[Screenshot grounding data]

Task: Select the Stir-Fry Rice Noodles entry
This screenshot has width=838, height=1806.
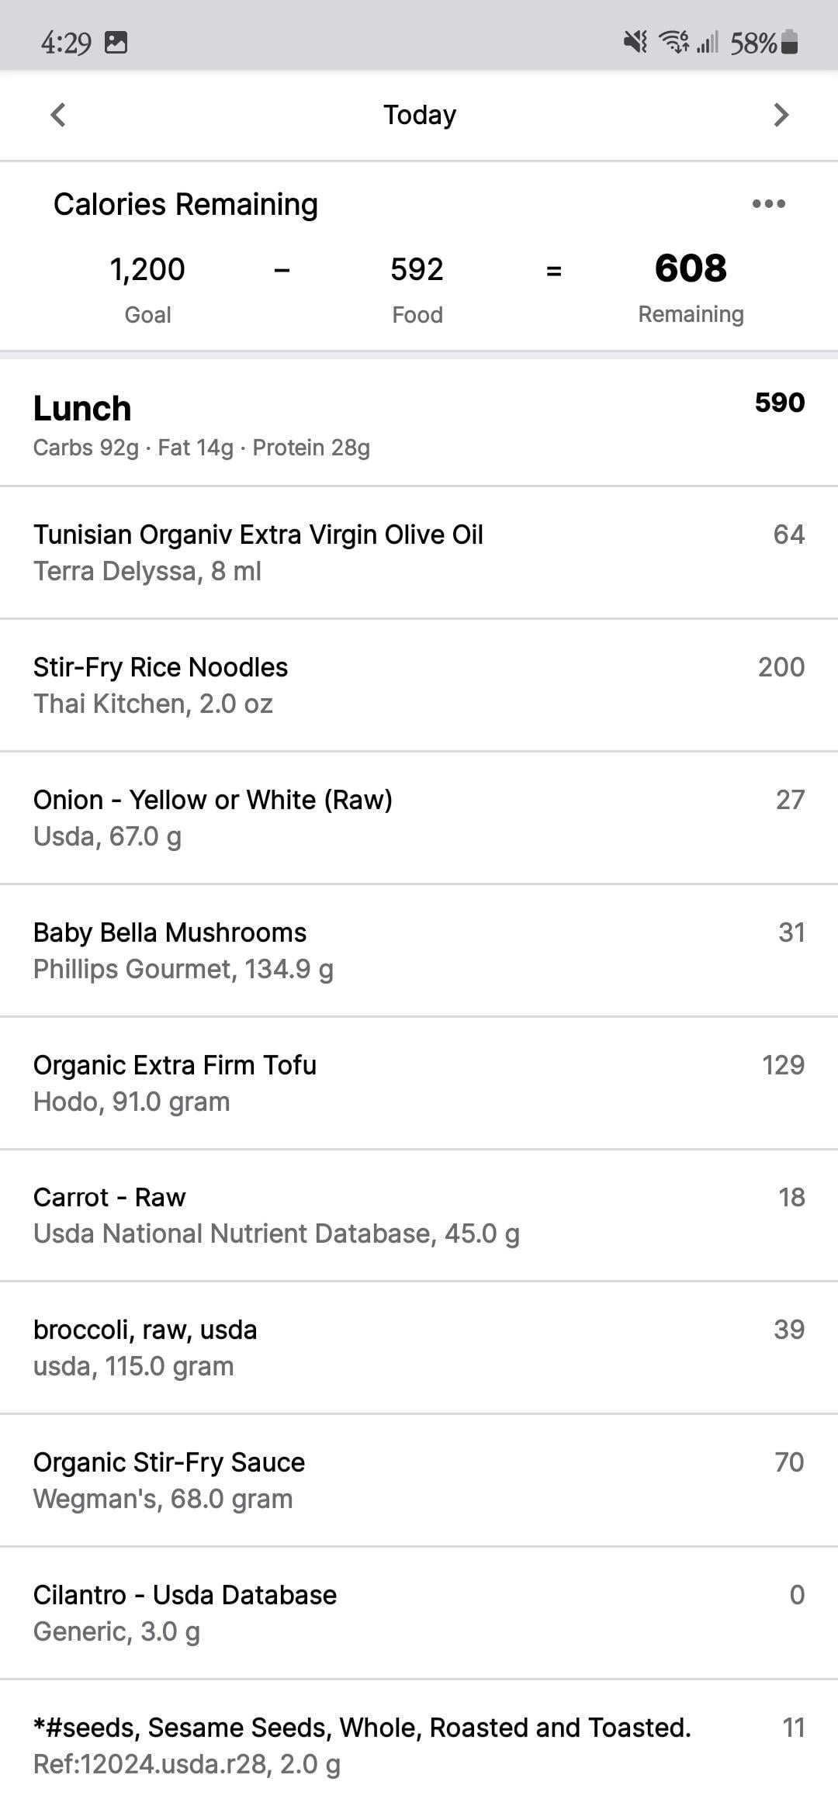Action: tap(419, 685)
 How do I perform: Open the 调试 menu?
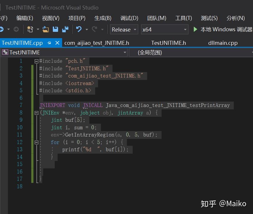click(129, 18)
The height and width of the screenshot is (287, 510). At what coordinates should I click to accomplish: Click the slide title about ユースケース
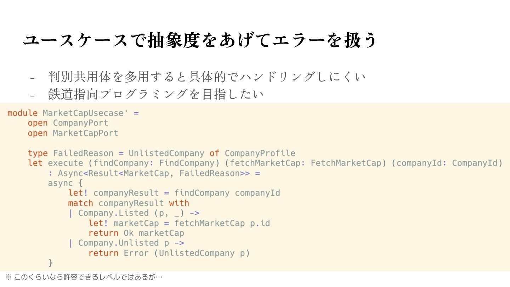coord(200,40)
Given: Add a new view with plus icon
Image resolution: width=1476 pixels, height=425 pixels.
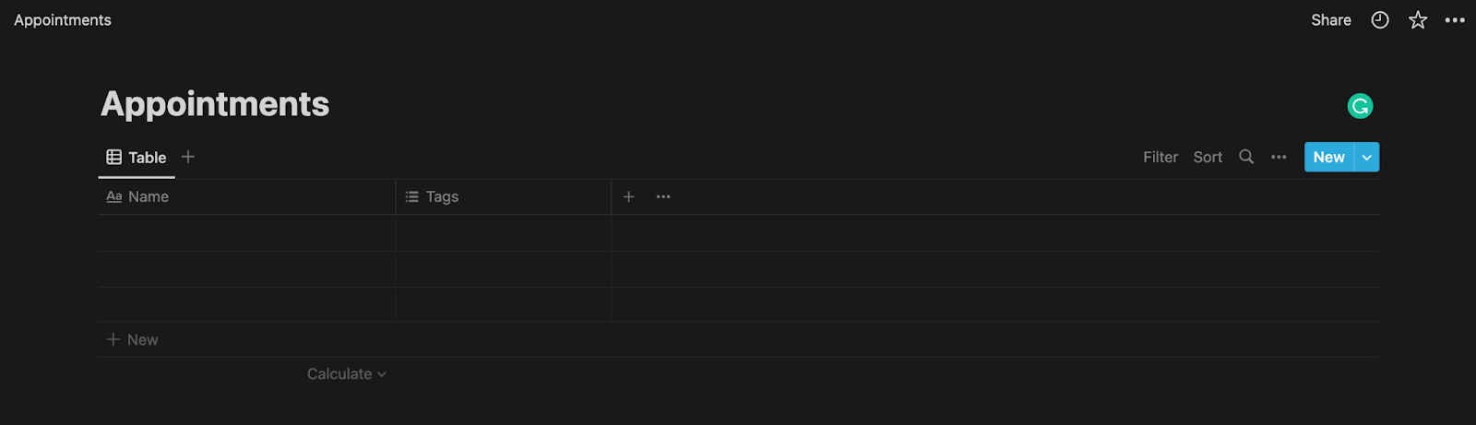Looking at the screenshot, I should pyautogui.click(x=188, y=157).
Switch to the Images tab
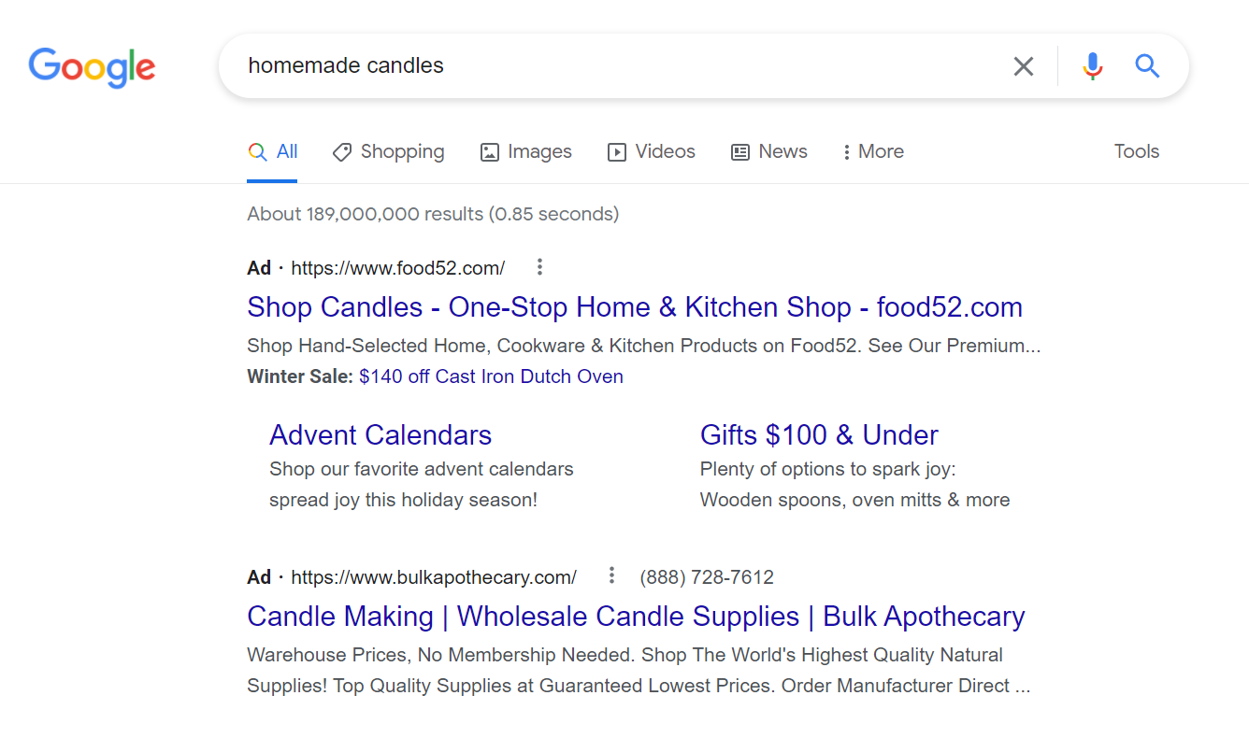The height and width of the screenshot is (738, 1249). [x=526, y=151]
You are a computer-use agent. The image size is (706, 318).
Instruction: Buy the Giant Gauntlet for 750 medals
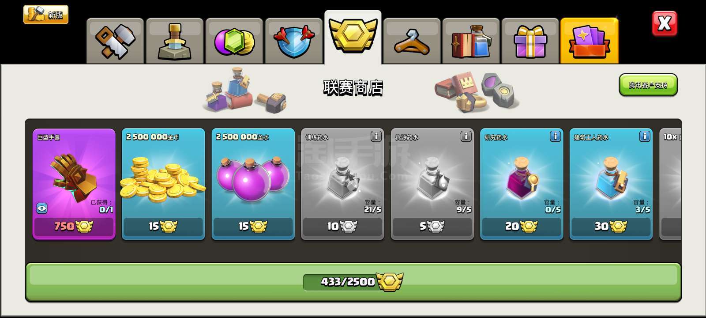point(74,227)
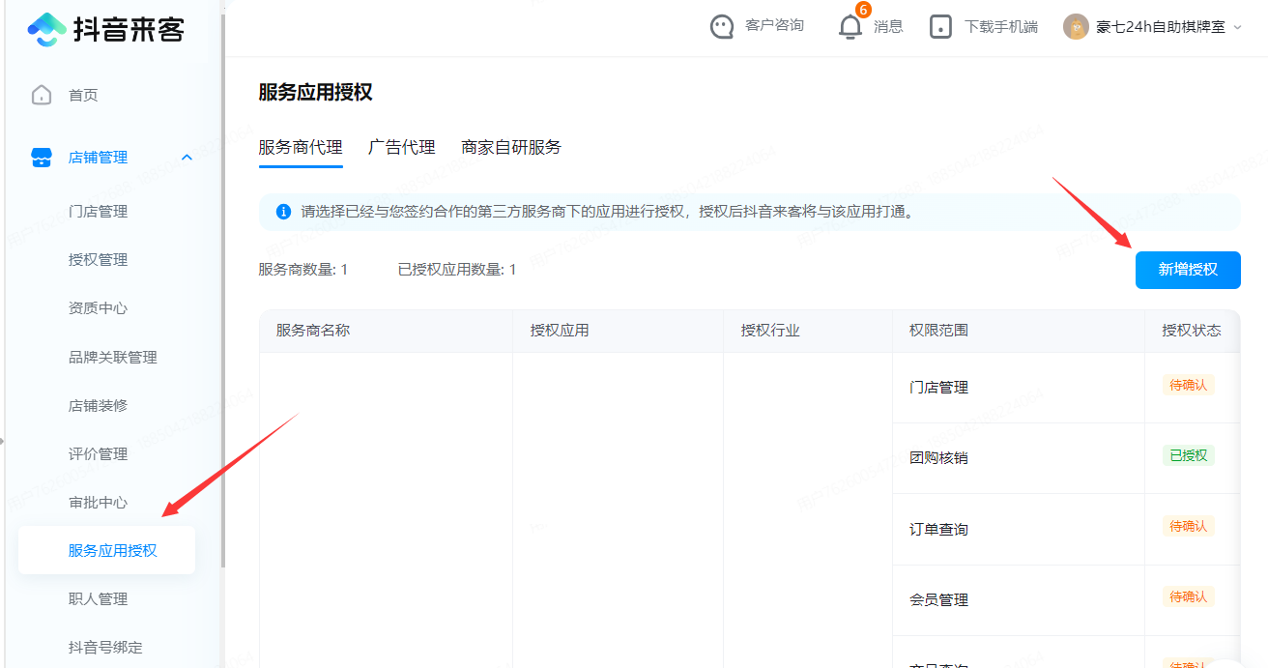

Work instruction: Your answer must consist solely of the lines from the one containing "Instruction: Buy the" through the last line of the records above, copied exactly, with every picture left out.

Exercise response:
Instruction: Buy the Giant Gauntlet for 750 medals
point(74,227)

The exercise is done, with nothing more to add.